Ao restringir o sentido dessa norma a ponto de entendê-la compatível com a Lei Municipal que impede o acesso de veículos às vias públicas do loteamento — única maneira de se ter acesso terrestre à praia —, o V. Acórdão impede que ela produza concretamente os efeitos desejados pelo legislador: garantir o acesso amplo e irrestrito às praias marítimas.

Em resumo, a questão que se coloca é simples: a lei municipal, que limita o ingresso da população nas vias públicas de um loteamento que leva até a praia, é compatível com a Lei Federal que garantiu de maneira ampla e irrestrita o acesso às praias? Para o Tribunal paulista, essa limitação do direito é possível uma vez que há outros interesses relevantes a serem preservados, quais sejam, o controle do tráfego, “impondo disciplina ao uso popular das vias de acesso às praias”, e a conservação dos bens públicos, do meio ambiente e do ecossistema do remanescente da Mata Atlântica (Cf. fls. 5 do Acórdão aqui recorrido).

Mas, em verdade, a prevalecer o Acórdão que julgou procedente a ação rescisória, restará afastada a norma jurídica individual (art. 10 da Lei 7661/88) consubstanciada no Acórdão proferido na ação civil pública. Aliás, foi exatamente isso que se pretendeu com a edição da lei municipal e do decreto que a regulamentou.

Os desvios de finalidade da legislação agora prestigiada pelo Tribunal de Justiça foram apontados na ação direta de inconstitucionalidade nº 47.068.0/3, e serão apreciados, em sede de recurso extraordinário, pelo Supremo Tribunal Federal. Em declaração de voto no bojo do acórdão prolatado por este Tribunal de Justiça no processo da ação direta, o Desembargador Gentil Leite observou: “Inicialmente chama a atenção o fato de que foi elaborada e promulgada logo após as decisões em ações civis públicas promovidas pelo Ministério Público, que determinaram a abertura dos loteamentos em questão e o acesso às praias ali localizadas”.
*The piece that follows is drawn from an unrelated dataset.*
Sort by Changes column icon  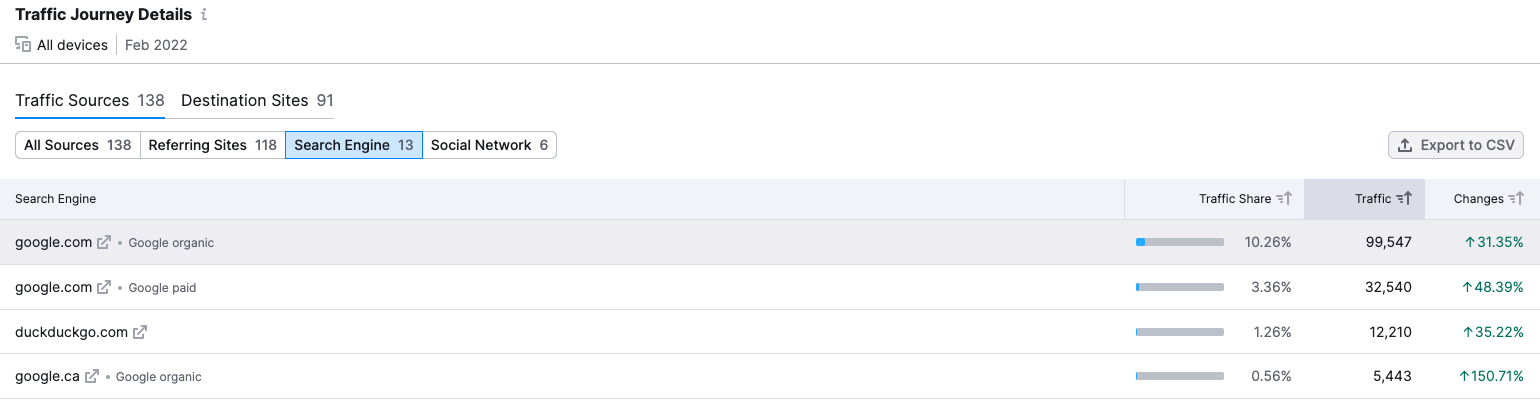pyautogui.click(x=1517, y=199)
De fato, é sintomático que após a prolação da sentença de primeiro grau na ação civil pública, em maio de 1997, e interposição de recurso de apelação em junho daquele ano, a Câmara Municipal de Guarujá tenha editado lei municipal que, sob a justificativa de disciplinar o trânsito e proteger área que reconhece como de interesse ambiental, estabelece novo comando normativo, contrariando o decidido pelo Poder Judiciário e, diretamente, a Lei Federal nº 7661/88.

Note-se que a autora da ação rescisória, ré na ação civil pública, foi imediatamente beneficiada pela lei municipal que, em seu art. 2º, estabelece ficar outorgada “concessão administrativa de uso” dos bens públicos de uso comum integrantes do sistema viário interno e áreas verdes e institucionais do loteamento Praia Branca Tijucopava, em favor da respectiva Associação de Moradores, para fins de conservação e preservação ambiental.
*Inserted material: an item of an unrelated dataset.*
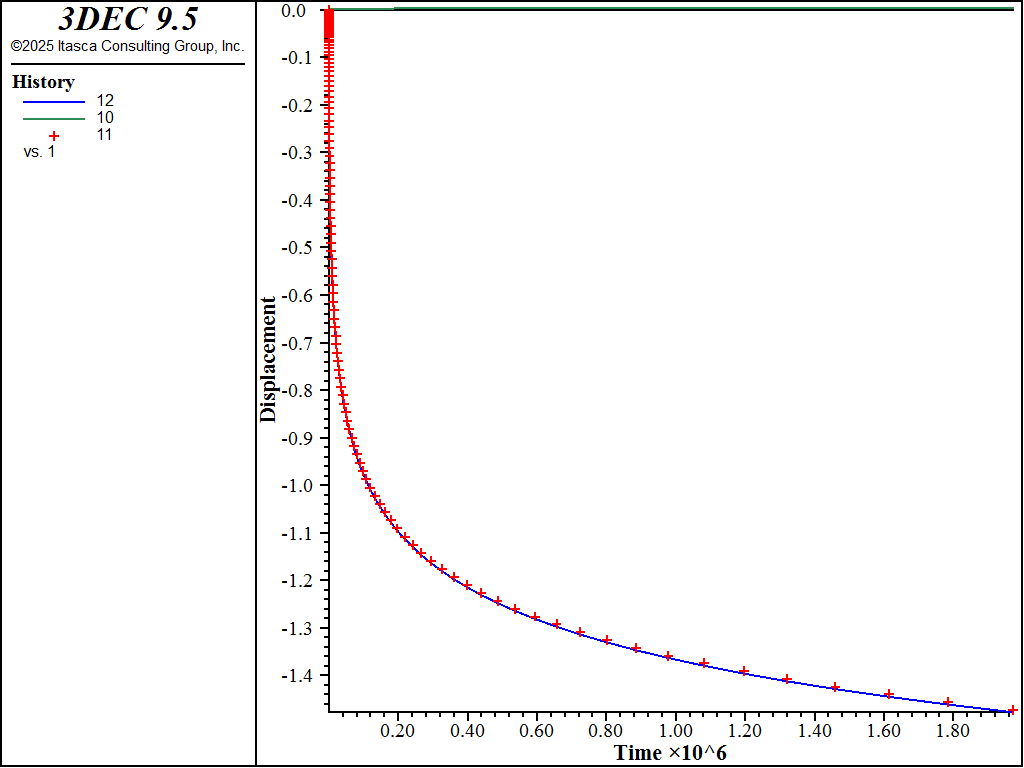Select legend label 11
The width and height of the screenshot is (1024, 768).
(x=104, y=135)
E o art. 4º, em combinação com seu inciso V, estabelece que a outorga da concessão implica o uso privativo dos bens públicos de uso comum referidos, devendo-se assegurar a utilização dos bens concedidos como meio de acesso às praias, desde que os usuários respeitem a regulamentação estabelecida pela concessionária.


Ora, a regulamentação sobreveio na forma do Decreto nº 5.435, que autorizou as Associações de Moradores a adotar os meios necessários para efetivação da restrição de circulação.

Nem se diga que a livre circulação e o acesso à praia estão garantidos, porquanto restringe-se a circulação de veículos e não de pessoas. Fato certo — e que restou comprovado nas instâncias ordinárias — é que as portarias de acesso ao condomínio são tão distantes das praias que se torna inviável alcançar o litoral sem a utilização de automóveis.

A pretexto de garantir a preservação do meio ambiente e ordenar o trânsito local, a lei municipal e o acórdão que a prestigia elegeram poucos privilegiados para freqüentar áreas de uso comum de todo o povo, que são as vias públicas e a praia, contrariando frontalmente a legislação federal em vigor.

É evidente que o Município tem competência para disciplinar o trânsito. Mas todo o problema consiste em saber até que ponto os limites à utilização de veículos e das vias de circulação são admissíveis com tal propósito, principalmente levando-se em conta que o uso das vias públicas é o único meio de acesso a um bem público de uso comum: a praia.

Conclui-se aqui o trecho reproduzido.